An archive the questions from Mark's Fall 2018 Stat 225.

Is my coin fair?

Mark

(10 pts)

I’ve got a program on my web space that generates a random sequence of coin flips and returns the result as a CSV file. You can access it here:
https://marksmath.org/cgi-bin/coin_flips.csv

Again, it looks like a CSV file. In fact, it is a CSV file by the time you get it. On my web server, though, it’s a computer program that generates a CSV file. If you load it again, you should get a different sequence of flips. You can even specify some query parameters. For example, you can ask for more flips:
https://marksmath.org/cgi-bin/coin_flips.csv?n=100

Here’s the thing: The coin is not necessarily fair. The first thing the program does is pick a number p with probability distribution

P(0.4<p<0.5)=1/3
P(p=0.5)=1/3
P(0.5<p<0.6)=1/3

The program then generates a sequence of Heads and Tails with distribution

P(X=H)=p
P(X=T)=1-p

Thus, the coin is fair one-third of the time but it might be biased in one direction or the other.

The program does accept a seed parameter that allows you to seed the random number generator for the choice of p. For example, I could seed the random number generator with my name like so:
https://marksmath.org/cgi-bin/coin_flips.csv?n=100&seed=mark

Note that the sequence of coin flips still varies. Thus, if I reload that page, I get a different sequence of coin flips but that sequence will be generated from the same distribution - i.e. with the same choice of p.

Your mission

Seed the program above with your forum login name and run a hypothesis test to determine if the resulting coin is fair.

Garrett

I have seeded my program with my forum login name and ran a hypothesis test to determine if the resulting coin is fair.

==============================

BRIEF A — Condense the paragraph in the coin-flip thread that begins "Again, it looks like a CSV file" into a short list that keeps its main facts.
BRIEF B — From the coin-flip thread, quote the text starting with "P(0.4<p<0.5)=1/3" and going on through "or the other.".

GIVEN DATA —
==============================

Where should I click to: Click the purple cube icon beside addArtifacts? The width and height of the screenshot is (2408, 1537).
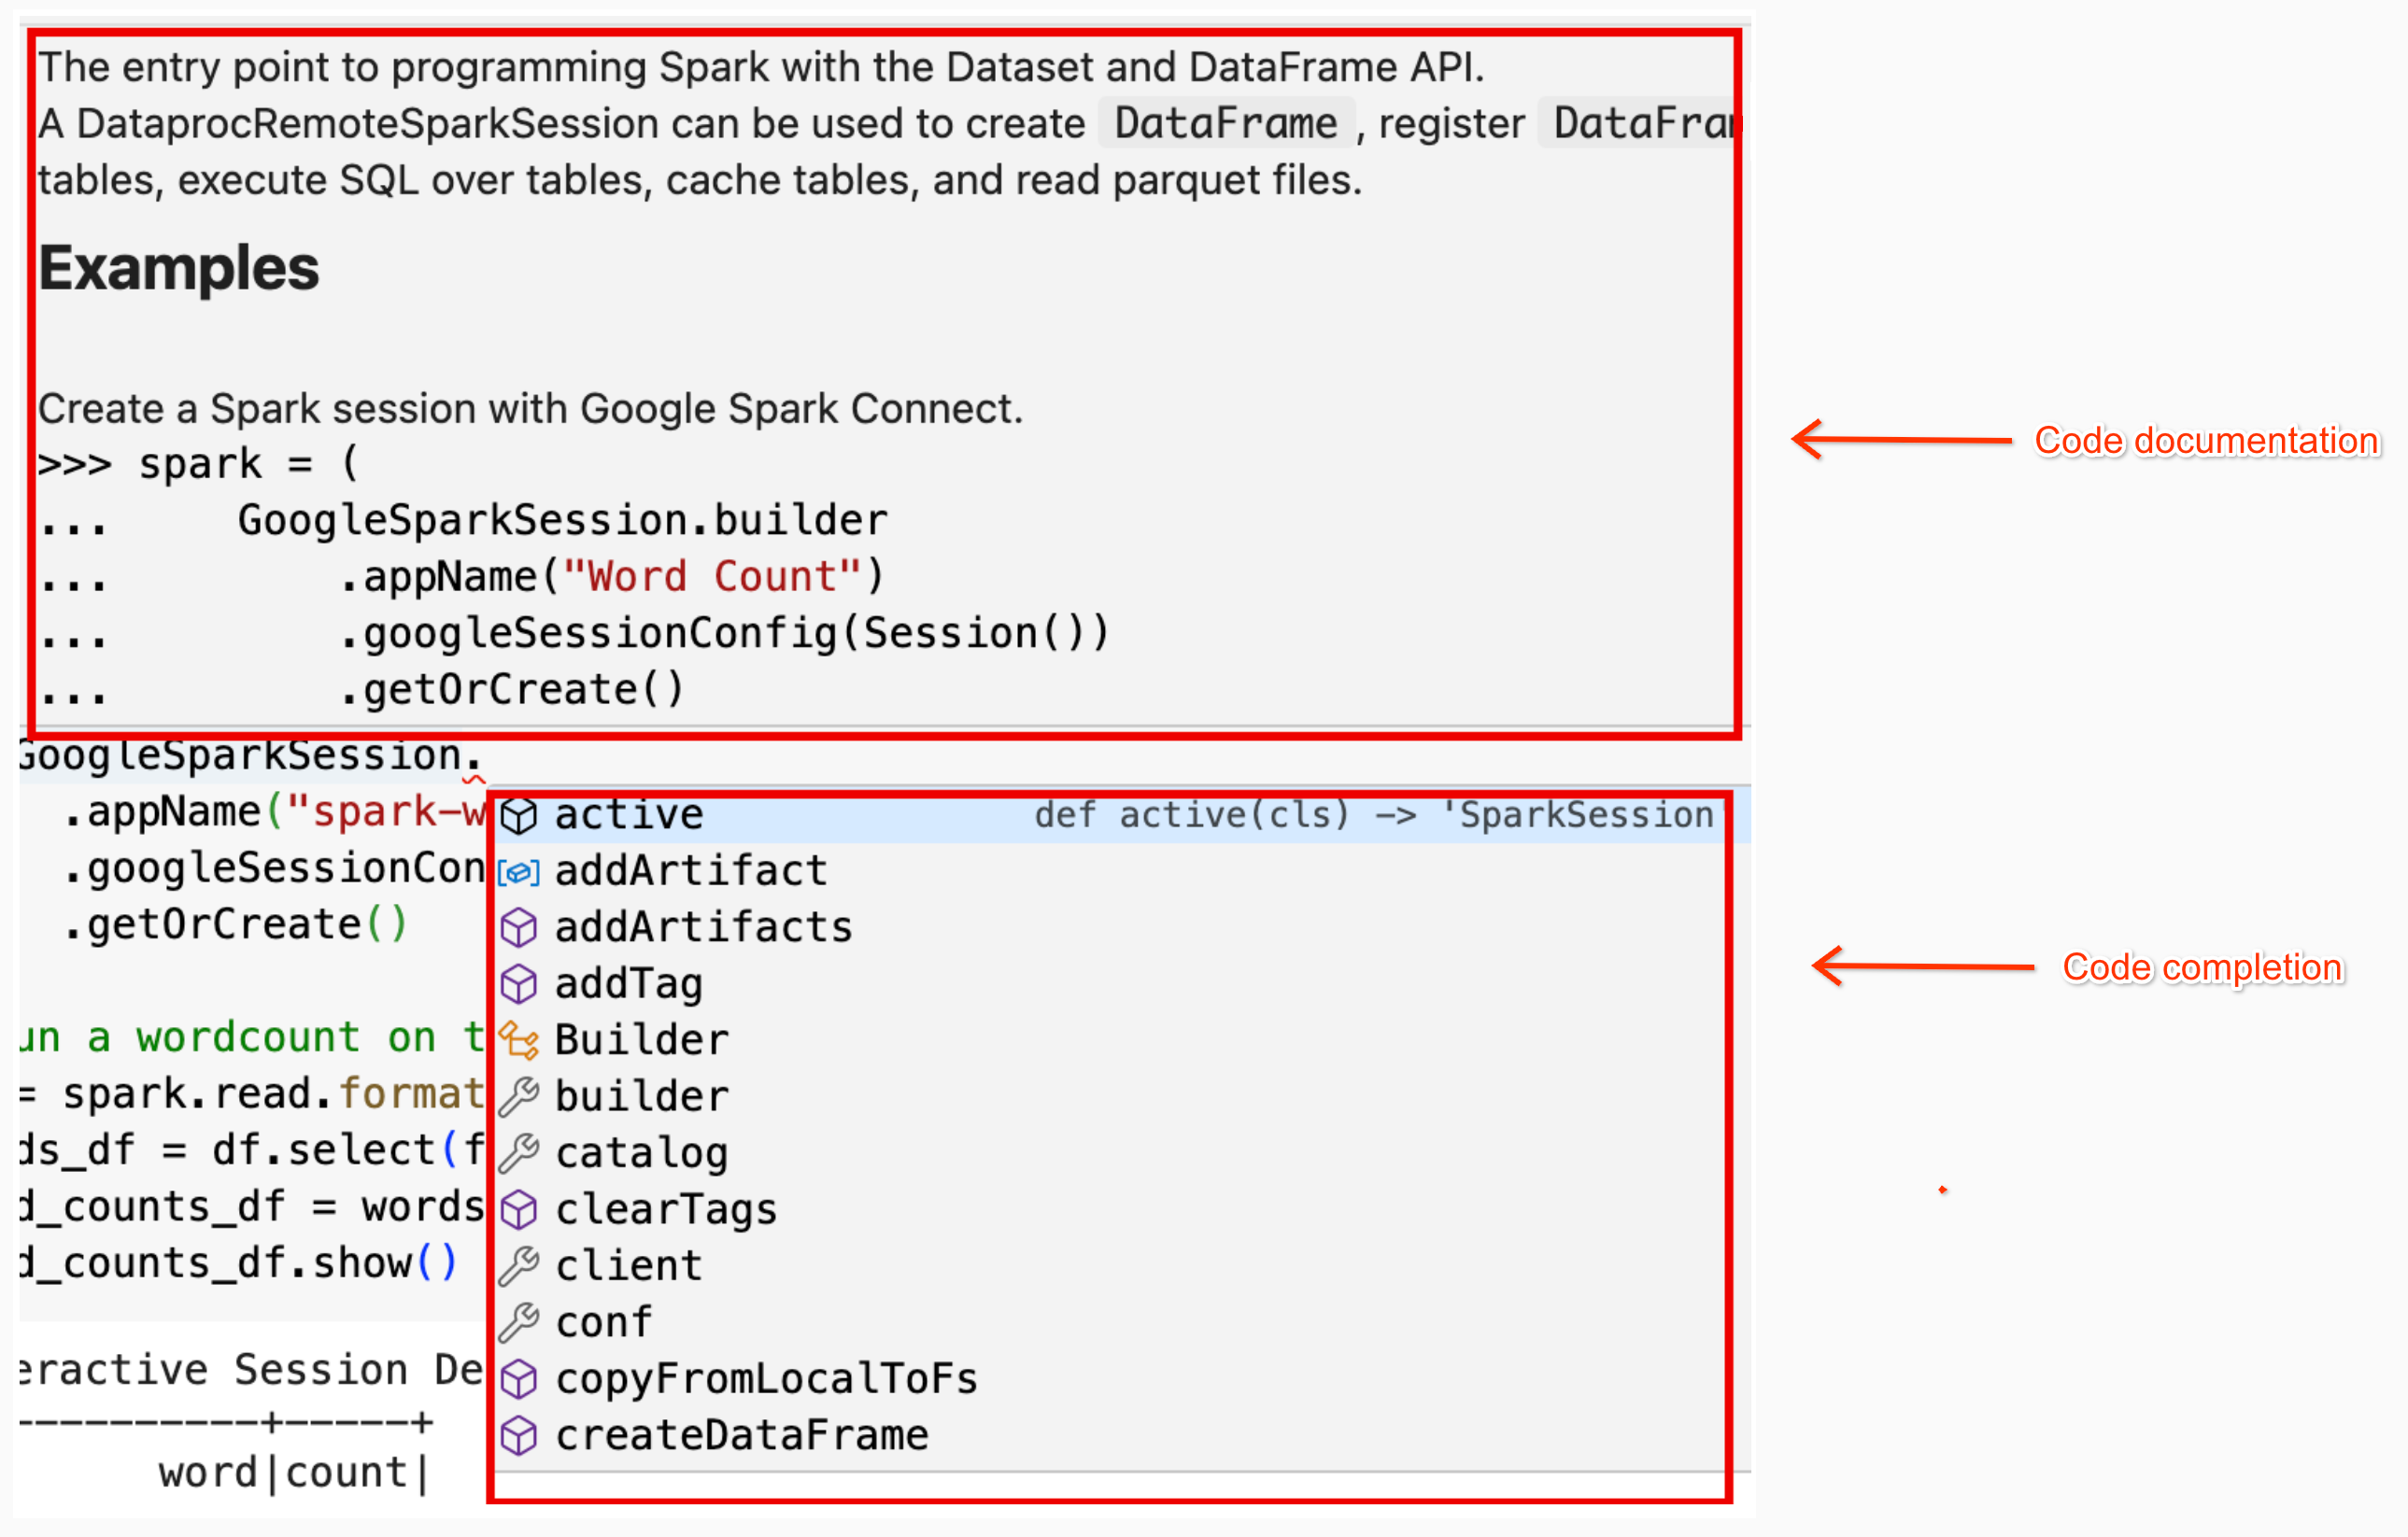click(x=519, y=926)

==============================

TASK RESPONSE A —
- What you receive is a CSV file, but on the web server it is a program that generates one.
- Loading it again should produce a different sequence of flips.
- You can specify query parameters, such as asking for more flips.

TASK RESPONSE B —
P(0.4<p<0.5)=1/3
P(p=0.5)=1/3
P(0.5<p<0.6)=1/3

The program then generates a sequence of Heads and Tails with distribution

P(X=H)=p
P(X=T)=1-p

Thus, the coin is fair one-third of the time but it might be biased in one direction or the other.